Study text
☆ ☆ ☆

BANGKOK – From the mean streets in cities across Thailand, many street dogs have found caring owners in loving homes through international adoptions.

Among the non-stop crowds at Bangkok’s main international airport are a small group of more unusual travellers going on the trip of a lifetime.

Rocket, Pippi, Palin and Smartie are sitting in their individual crates on luggage trolleys waiting to be checked in among airline passengers, bringing smiles to onlookers. Their destination is Los Angeles, California.

Soon to board his first flight, Rocket appears nervous, barking loudly and scratching away at his large blue kennel trying to get the door open.

His canine companions look relaxed, lying down quietly while chewing treats in their blanket-lined kennels, equipped with a water dispenser.

A few days ago, the four dogs were in a crowded shelter alongside thousands of other rescued street dogs. But now they are about to start a 20-hour, 13,000-kilometre journey to the West Coast of the United States.

☆ ☆ ☆

Study questions
- 1) Name every dog in the passage about Thai street dogs.
- 2) Translate this sentence from the passage about Thai street dogs into Spanish: "Their destination is Los Angeles, California."
- 3) Rewrite everything from "Among the non-stop" down to "Los Angeles, California." in the passage about Thai street dogs, putting "baggage carts" in place of "luggage trolleys".
The listing after this sentence is separate material with no connection to the passage about Thai street dogs.

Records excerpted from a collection
☆ ☆ ☆

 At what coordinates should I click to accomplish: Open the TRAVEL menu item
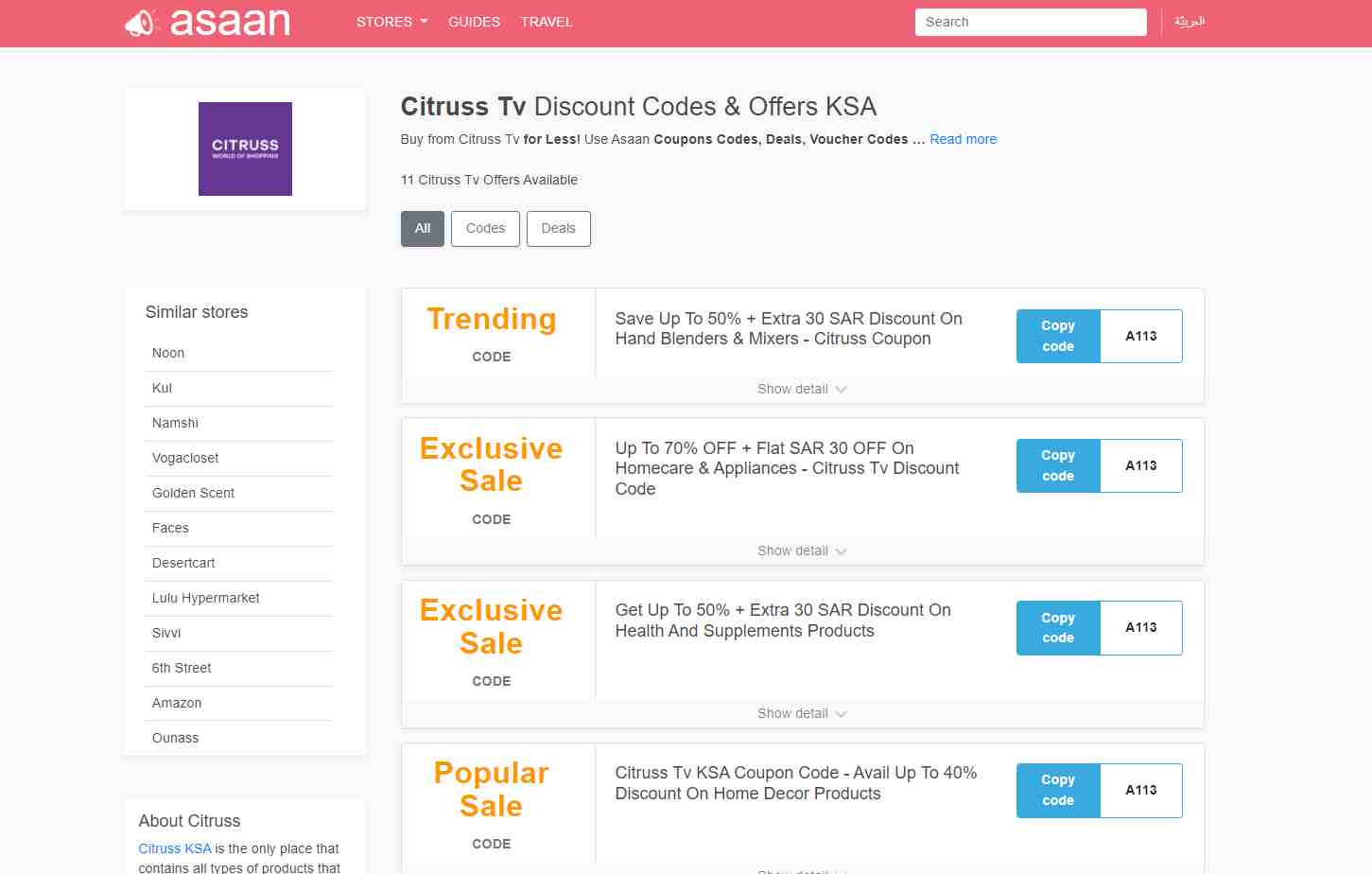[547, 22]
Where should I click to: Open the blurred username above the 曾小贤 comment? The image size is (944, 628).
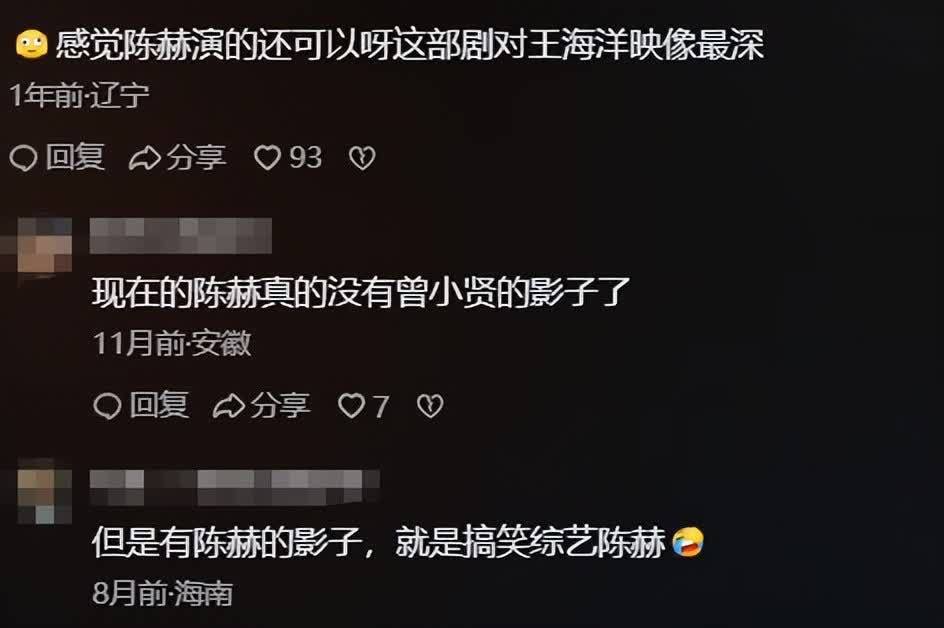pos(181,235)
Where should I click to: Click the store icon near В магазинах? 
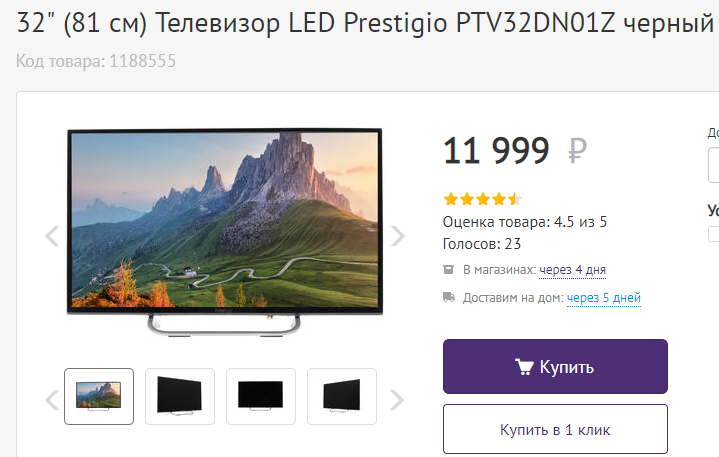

☆ ☆ ☆

Answers for each item
- 1) Rocket, Pippi, Palin, Smartie

- 2) Su destino es Los Ángeles, California.

- 3)
Among the non-stop crowds at Bangkok’s main international airport are a small group of more unusual travellers going on the trip of a lifetime.

Rocket, Pippi, Palin and Smartie are sitting in their individual crates on baggage carts waiting to be checked in among airline passengers, bringing smiles to onlookers. Their destination is Los Angeles, California.